Mainz. Die gute Nachricht vorweg: Geld ist genug da. Die Koalition verspricht den Kommunen, bis 2021 die Kosten für die Unterbringung und Betreuung von Flüchtlingen weitgehend zu übernehmen. Gott sei Dank! Wenn kommunale Leistungen gestrichen werden müssen, weil die Pflichtaufgabe Flüchtlingsunterbringung nicht mehr anders zu finanzieren ist, dann legt das die Axt an den sozialen Frieden. In finanziell Not leidenden Städten wäre das ohne Bundeshilfe zu befürchten.
Positiv klingt auch, dass die Bundesregierung sich sowohl zur Hilfe für Flüchtlinge bekennt als auch zu den Grenzen des Machbaren. Es sollen nicht wieder 10 000 Menschen pro Tag nach Deutschland kommen wie im Herbst 2015, sondern ungefähr 500. Das schafft Planungssicherheit und eine wichtige Voraussetzung für erfolgreiche Integration, denn die hängt maßgeblich davon ab, wie viele Personen wir aufnehmen.
Richtig ist auch, dass die Regierung künftig die Entscheidung über ein Bleiberecht von Asylbewerbern in sogenannten Ankerzentren treffen will.

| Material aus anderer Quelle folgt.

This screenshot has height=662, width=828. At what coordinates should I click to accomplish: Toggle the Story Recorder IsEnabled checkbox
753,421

Alle beteiligten Institutionen arbeiten an einem Ort zusammen, die Verfahren werden schnellstmöglich durchgeführt, und nur die Bewerber, die auch bleiben dürfen, kommen von dort in die Kommunen. Von der Gruppe der abgelehnten jungen Männer aus Ländern, in denen keine Fluchtgründe bestehen, geht für die öffentliche Sicherheit und ein soziales Miteinander in den Kommunen die größte Gefahr aus. Wenn wir uns tatsächlich auf die Integration der Menschen konzentrieren können, die vor Krieg und Verfolgung geflohen sind, schaffen wir alles andere sehr viel leichter. Schmerzlich vermisse ich aber eine Lösung für das Problem der langjährig geduldeten Flüchtlinge. Bäckereien und Handwerker beklagen sich darüber, dass hervorragende Mitarbeiter abgeschoben werden, weil sie keinen Asylanspruch haben, obwohl sie bestens integriert sind und dringend gebraucht werden. Für diese Menschen müsste ein Einwanderungsgesetz eine Tür zu dauerhaftem Aufenthalt öffnen.

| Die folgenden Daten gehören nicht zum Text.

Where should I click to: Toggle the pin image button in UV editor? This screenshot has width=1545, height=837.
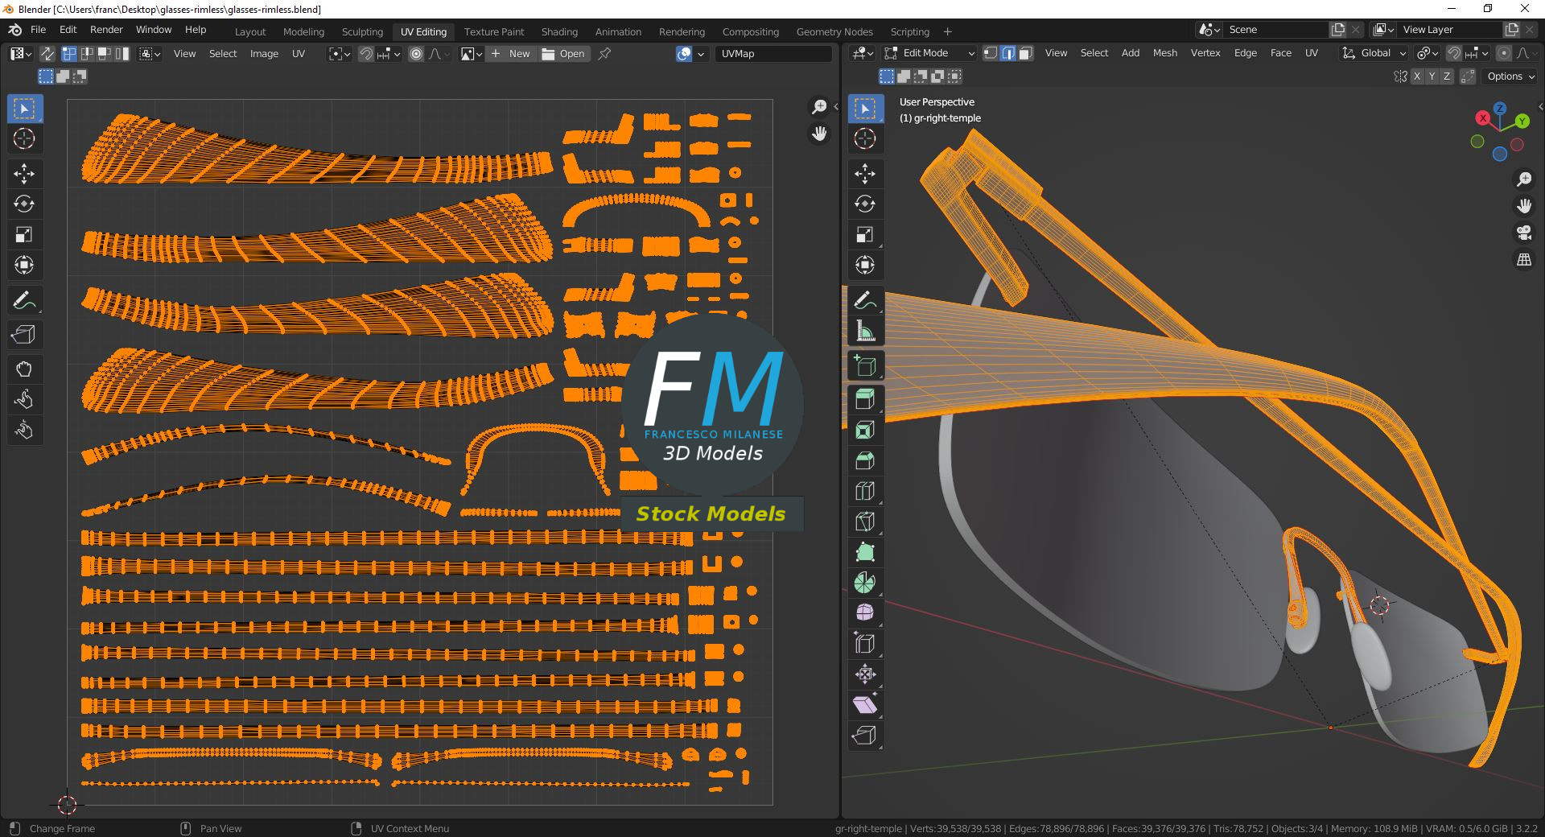605,54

Gravierend ist die Lücke im Wohnungsbau. Zwar soll die Förderung des sozialen Wohnungsbaus verstetigt werden. Aber eine wirksame Mietpreisbremse fehlt im Vertrag. Menschen mit niedrigen und teilweise auch mittleren Einkommen werden also weiter aus den Städten verdrängt, während die Kommunen Flüchtlinge unterbringen müssen. Da brennt die Lunte an sozialem Sprengstoff. Und die Koalition schaut tatenlos zu. Eine weitere Leerstelle ist der Bildungsbereich. Wie wir in den Kitas und den Schulen die Flüchtlingskinder in stark wachsender Zahl fördern und integrieren sollen, interessiert die Koalition nicht. Dabei können wir die Stellen von Erzieherinnen und Grundschullehrern schon heute kaum noch besetzen, hier drohen Mangelverwaltung und Qualitätsverlust. Nur mit Geld allein lässt sich der Personalmangel nicht beheben — denn neue Fachkräfte kann niemand mit einem Fingerschnips herbeizaubern.

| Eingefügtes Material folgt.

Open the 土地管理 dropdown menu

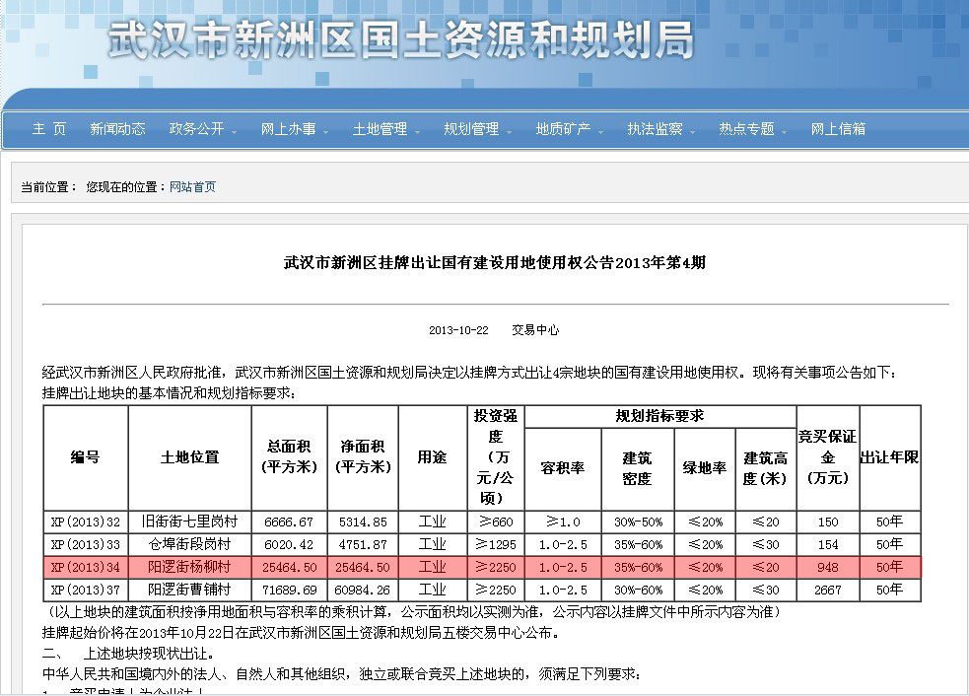pyautogui.click(x=384, y=129)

Das Beispiel der Essener Tafel zeigt eindringlich, dass unsere Hilfssysteme Grenzen der Belastbarkeit haben. Ausgerechnet die Helfer zu kritisieren, wie die Kanzlerin es getan hat, hilft sicher nicht. Wir dürfen nicht zulassen, dass die Integration zulasten derjenigen geht, die es schon bisher schwer hatten in unserem Land. Der Koalitionsvertrag hilft dabei leider nicht genug.